I could go on and on about how the past 2 years have absolutely SUCKED and we're in a worldwide frenzy :') or how things aren't really looking up for 2022 either.. losing Betty White hours before the year even began... along with Bob Saget right at the start. Like.....??????

It's not fair, but that's life.


America will miss them forever and a day. Our Golden Girl and our Danny Tanner.

I named our pool cleaner polaris Danny Tanner.... I'm heartbroken honestly. <//3


The past couple of years have put a toll on everyone mentally, emotionally, spiritually, and even physically.

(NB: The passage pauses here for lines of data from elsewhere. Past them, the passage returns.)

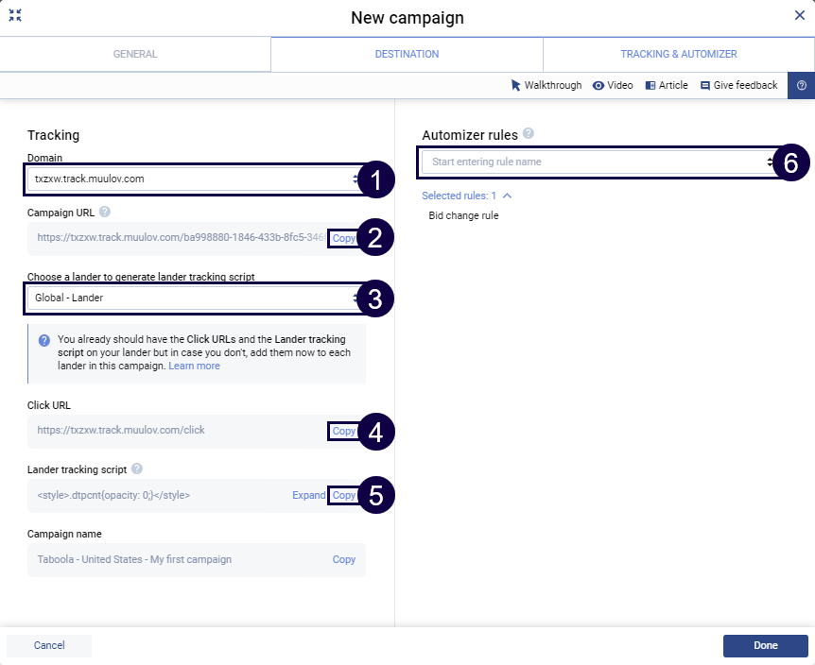Open the Global - Lander dropdown

click(x=194, y=298)
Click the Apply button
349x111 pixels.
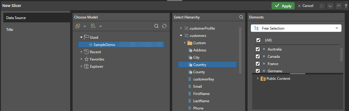[x=283, y=6]
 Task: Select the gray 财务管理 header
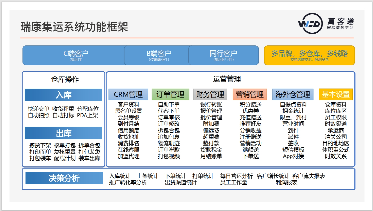pos(210,94)
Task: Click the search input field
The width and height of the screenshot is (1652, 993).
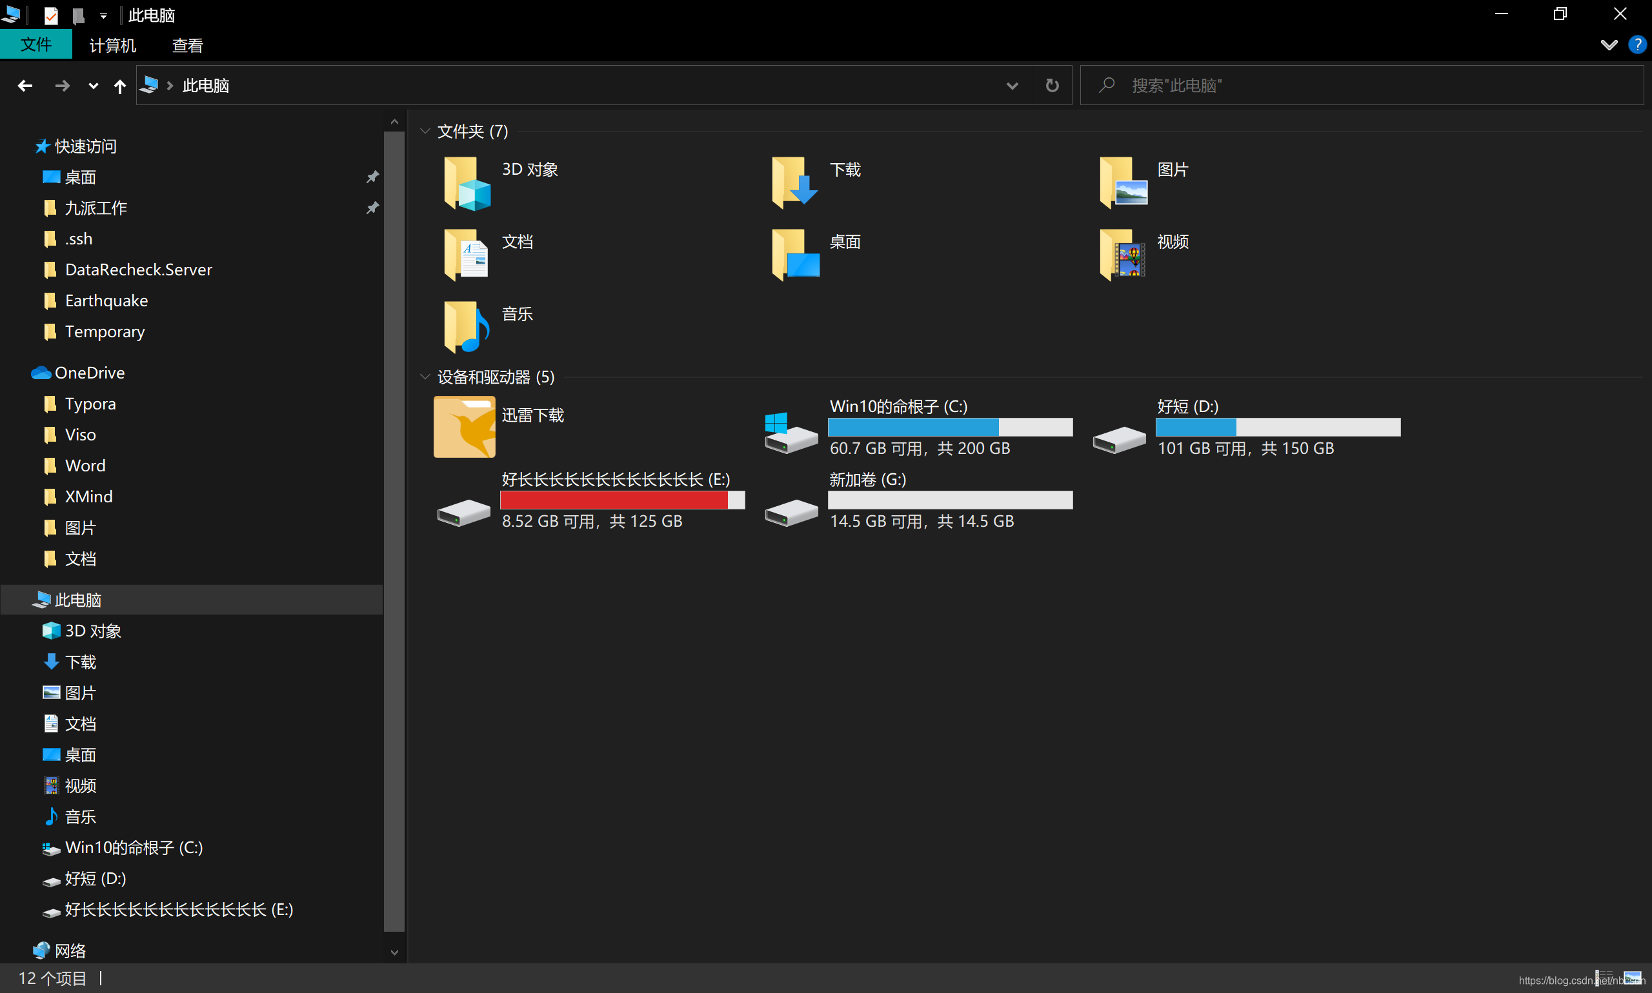Action: click(x=1359, y=85)
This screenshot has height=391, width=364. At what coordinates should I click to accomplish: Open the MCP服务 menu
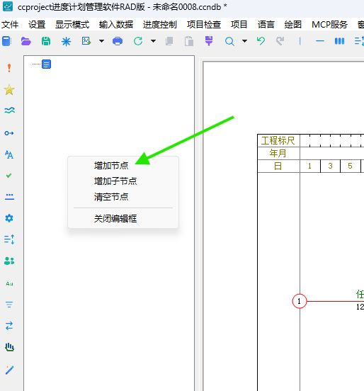click(x=329, y=25)
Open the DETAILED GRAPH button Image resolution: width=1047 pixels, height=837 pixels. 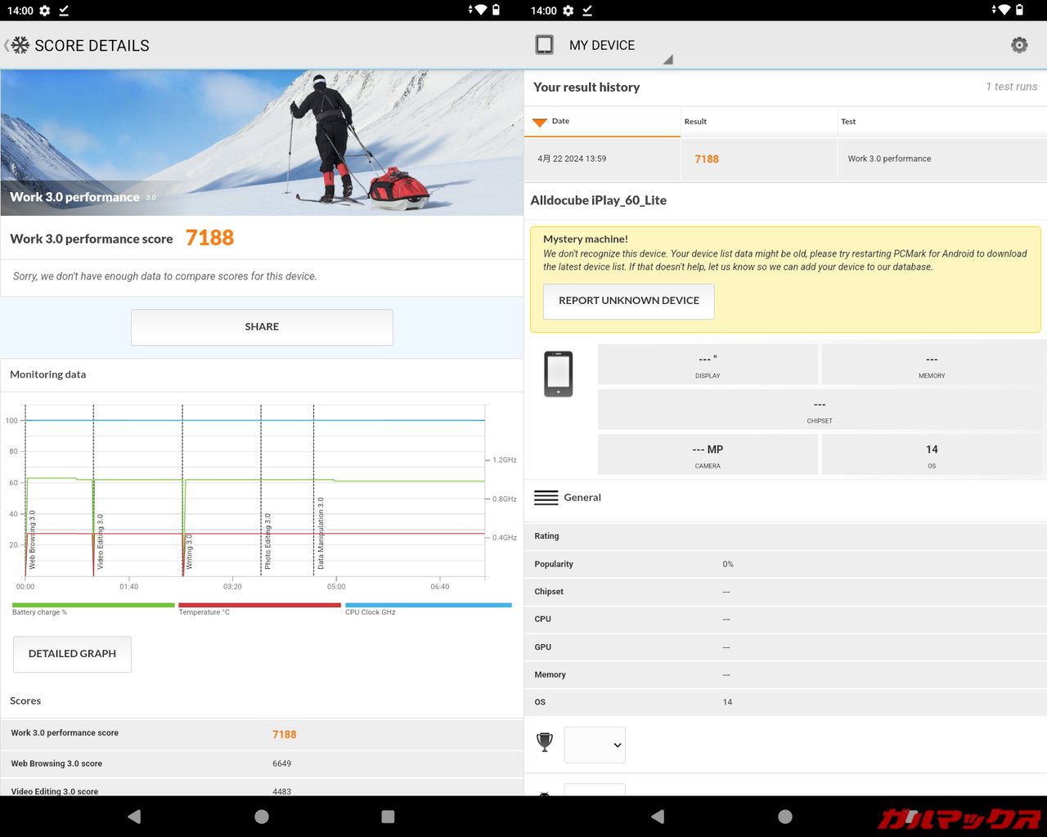[72, 654]
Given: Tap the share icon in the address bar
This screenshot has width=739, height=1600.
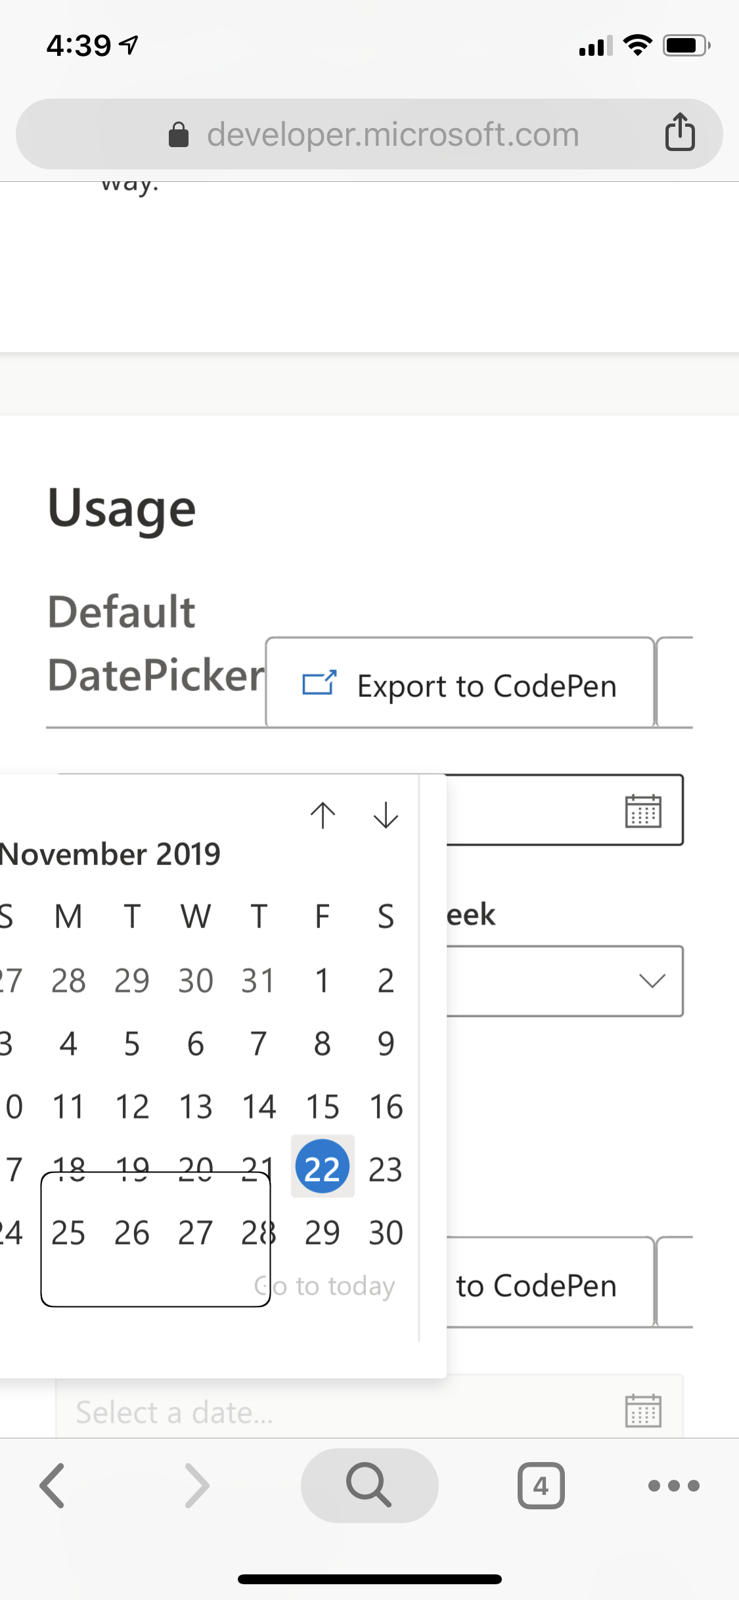Looking at the screenshot, I should pyautogui.click(x=680, y=133).
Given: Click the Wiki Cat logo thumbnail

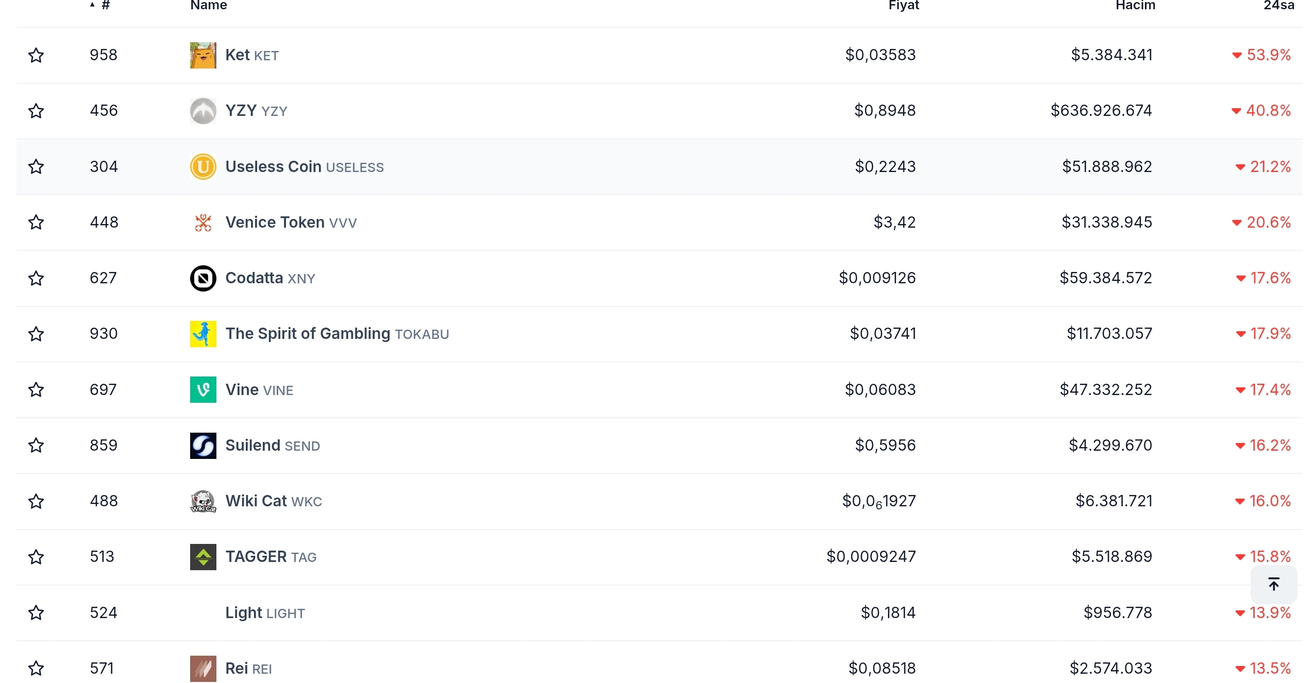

I could list all of the traumatic experiences that have occurred, but it all goes without saying. We wish we could avoid all of the chaos, but unfortunately, that's quite literally impossible. The downfall of our country is happening before our eyes. The media is flooded with the craziness that is our country. :''')

All we can do is hope everything will "just like... chill for a sec", but if we're being real -- it's unlikely, yaknow?


After 2020 and 2021, it's an achievement in itself that we're still here to see 2022.

It's been a freaking disaster for a lack of better words. I mean.... oof. So, pat yourself on the back.


On top of all of the madness that encompassed this past year, I wanna dive into one of the most degenerate stories of my existence... and a situation that affected my entire 2021 and mental health atop of everything else going on in the world. A doozy as I would say.

Mah-hah... so, let's "get into it yuhh" (I'll never live that down, thank u doja cat)


Soooo…. my most recent ex, right… the one I mentioned in the ghosts of Christmas past… for future reference, we'll refer to him as: The I.T. GUY...... it's always the I.T. guy, huh? Yeauhhhh. :') Steering clear of them now, okie dokie, noted.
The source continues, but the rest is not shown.